If you're building something visionary and are not the one who's making tons of money off of it, you have two solutions:
1. IF you're interested in making money: Try to figure out what you're doing wrong and fix it so you actually CAN capitalize on your original invention
2. IF you're NOT interested in making money: Enjoy the respect these people pay you and please don't badmouth others who worked hard to build important products that changed the world.
I feel like Alan Kay is on the second boat, so my heart breaks whenever he badmouths other people who worked hard to build cool things.
It doesn't matter what came first. What matters is what actually managed to pull off the ultimate success.
If you're interested in what Kay really means, maybe listen to some of his numerous other talks?
So, the STEPS project I mentioned above¹ doesn't count? Bret Victor's work wouldn't count? That's incredibly short sighted.
You seem to have missed the part where it's really really hard to be successful with unnatural stuff, even when that stuff is unbelievably useful and valuable. Writing is unnatural, and took a long time to spread. It's still not there yet, and with the television and YouTube, we're actually reverting back a little bit.
Computing is even less natural, so instead of a Victor-esque interactive wonder, we got the caveman interface, where you point and you grunt².
Speaking of badmouthing, my heart breaks every time someone implies that recent Apple devices are cool. They're dystopian demons that seduced people into giving into thinking digital prisons are cool. The Apple ][ was cool. The iPad is crap (it could be cool, with the right OS).
[1]: https://news.ycombinator.com/item?id=15266230
[2]: https://www.youtube.com/watch?v=uKxzK9xtSXM&t=2m18s
It is incredibly short sighted to make an assumption about what I said and criticize on that wrong assumption. There's a term for this logical fallacy but i forget.
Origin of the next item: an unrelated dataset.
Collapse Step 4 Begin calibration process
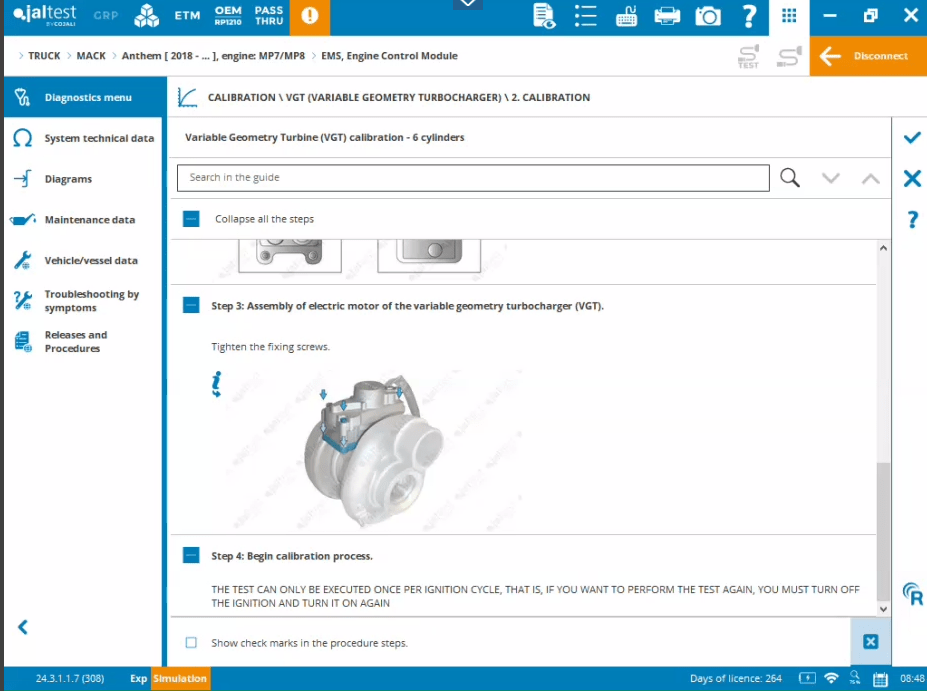 coord(191,555)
Anyway, there's a huge difference between coming up with an idea/prototype and turning it into a product that's meant for mainstream usage. You would only know this if you have actually built something that's meant for mainstream usage so if you don't get this it's fine, but try doing that next time and you'll realize that's true.
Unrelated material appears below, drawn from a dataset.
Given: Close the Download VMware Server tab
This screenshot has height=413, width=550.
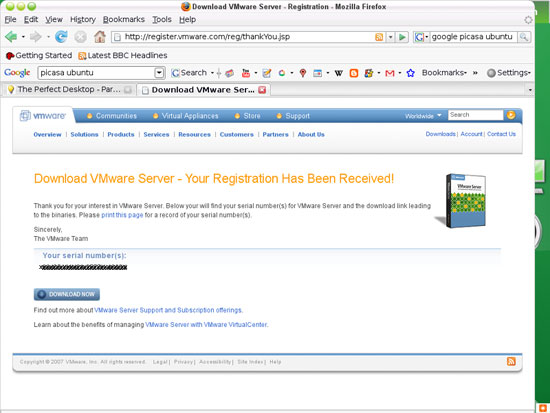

What I'm criticizing is his comments on Apple's implementation decisions on things like the stylus. There are plenty of reasons why they decided to go that way, and I totally understand if this criticism was coming from some ignorant journalist who hasn't built anything (because they're ignorant), but Alan Kay should know better. There are way more things to consider than just ideals when you're building a real product.
This is probably why Xerox Parc built so many innovative prototypes but most of them were commercialized by other companies. If they had people like Steve Jobs instead, Xerox would be Apple by now.
If you think I'm being overly critical, just watch some of his speech videos on youtube, too much of what he says is based on the past and not the future.
Are you saying I was mistaken and the STEPS project and Bret Victor's demos do count after all? Even though they're prototypes that haven't been "productised and distributed"?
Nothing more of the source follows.